5.0 out of 5 stars Great Value!, January 8, 2013
Verified Purchase(What's this?)
This is an amazing value pack! I bought this for Crusader Kings II alone, and at $20 with a few DLCs (but not the expansion DLCs) it is a good deal already. The list shows 13 items, but essentially they are 6 games : (1) Crusader Kings II, (2) Magicka, (3) Majesty 2, (4) Majesty Gold, (5) Victoria II, (6) Warlock: Master of the Arcane. However, I bought this game solely for Crusader Kings II, so I cannot say much about other games. I have downloaded Magicka and Warlock demo and played for a few minutes to see what are they. Note that it requires Steam to play.

Magicka is an RPG, but more kid / teen oriented.
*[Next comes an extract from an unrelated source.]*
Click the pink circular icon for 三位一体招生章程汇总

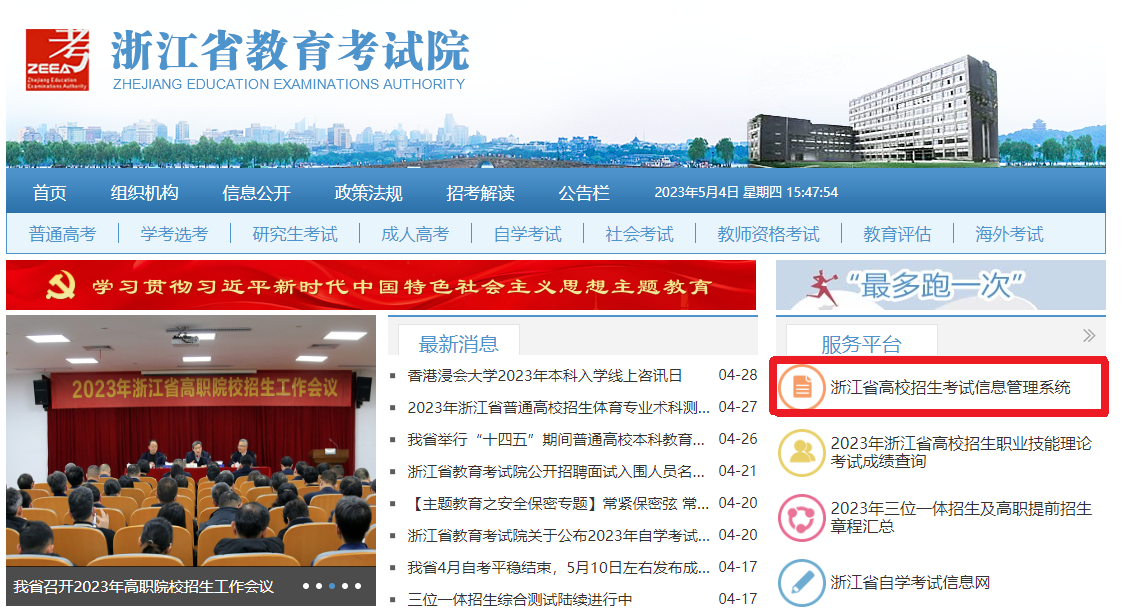[x=801, y=517]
There is an issue with my mouse (Logitech LX7) and the default button assignments, so it is necessary to do the setup before playing. Not my cup of tea (I don't even like Diablo), but it should be a good present for my nephew who is in junior high now.

Warlock is something like Civilization in fantasy theme 4X game. Perhaps for 4X games I like Sid's more, so I am not very interested in this game either. The game alone is not a bad one though, it seems.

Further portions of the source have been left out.